[Stored items]

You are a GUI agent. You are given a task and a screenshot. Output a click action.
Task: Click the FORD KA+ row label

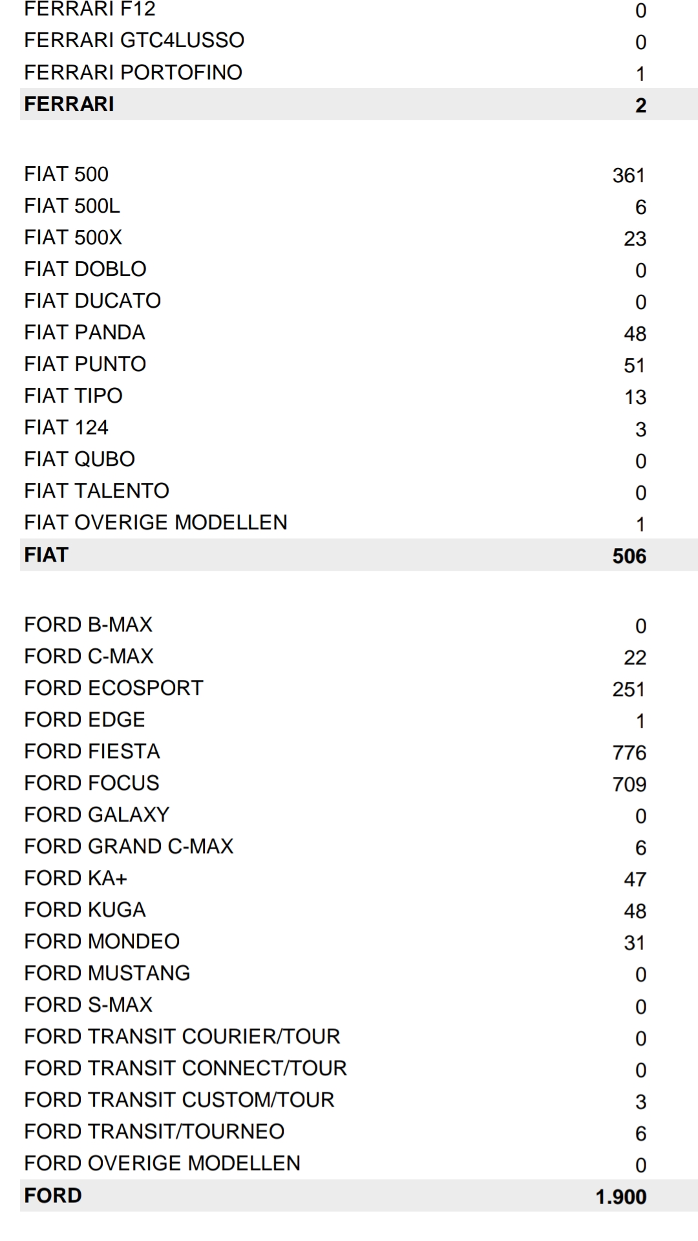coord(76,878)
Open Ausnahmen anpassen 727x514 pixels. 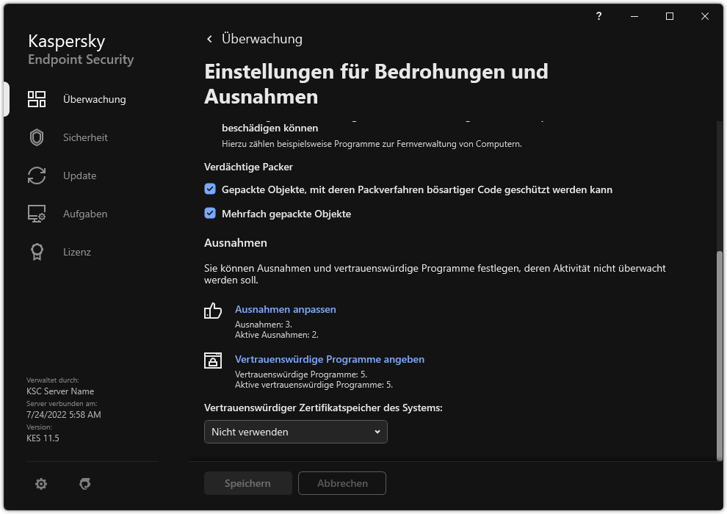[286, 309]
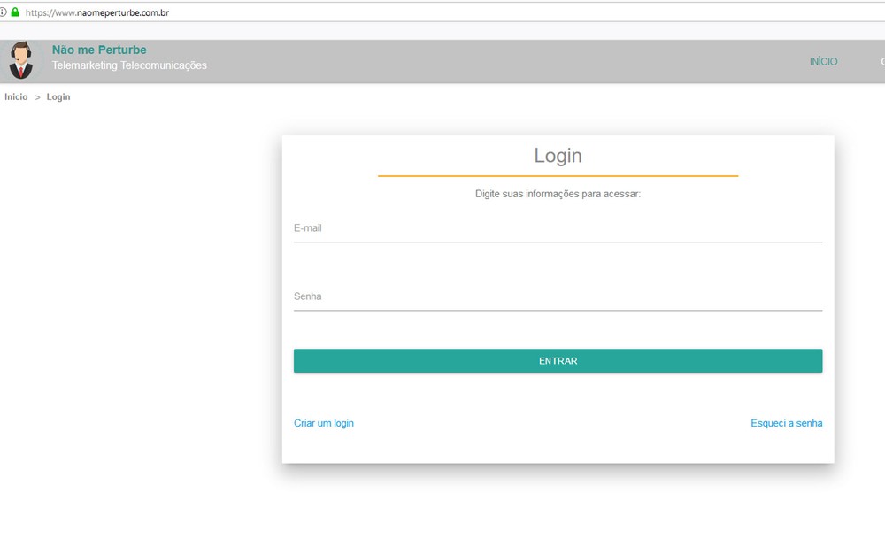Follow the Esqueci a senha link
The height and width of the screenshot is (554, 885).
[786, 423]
---
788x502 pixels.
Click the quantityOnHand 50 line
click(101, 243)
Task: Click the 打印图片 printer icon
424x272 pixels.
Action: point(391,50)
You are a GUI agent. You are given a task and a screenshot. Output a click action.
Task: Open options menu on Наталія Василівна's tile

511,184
--
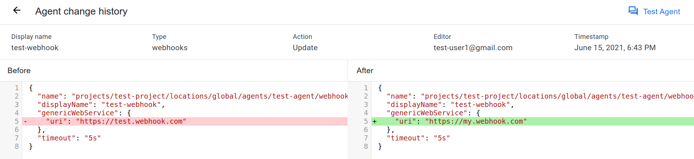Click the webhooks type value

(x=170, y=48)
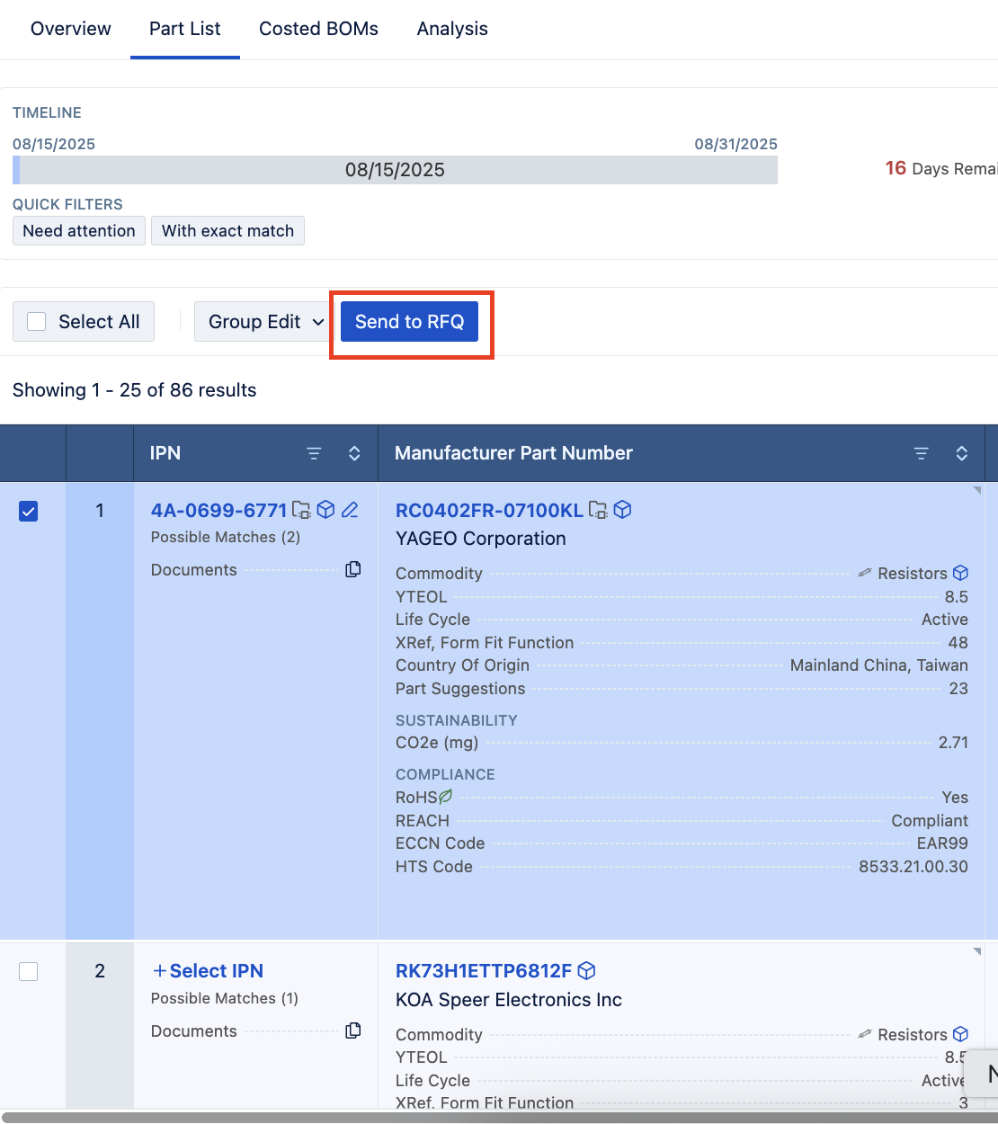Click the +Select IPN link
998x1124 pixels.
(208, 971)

● **WRITTEN TASK**:
Edit the lines from the line with "788x502 pixels." to the line with "Action: point(391,50)" so that "printer icon" becomes "print icon", leaving everything else unchanged.

● **FINAL RESULT**:
788x502 pixels.
Click the quantityOnHand 50 line
click(101, 243)
Task: Click the 打印图片 print icon
424x272 pixels.
Action: point(391,50)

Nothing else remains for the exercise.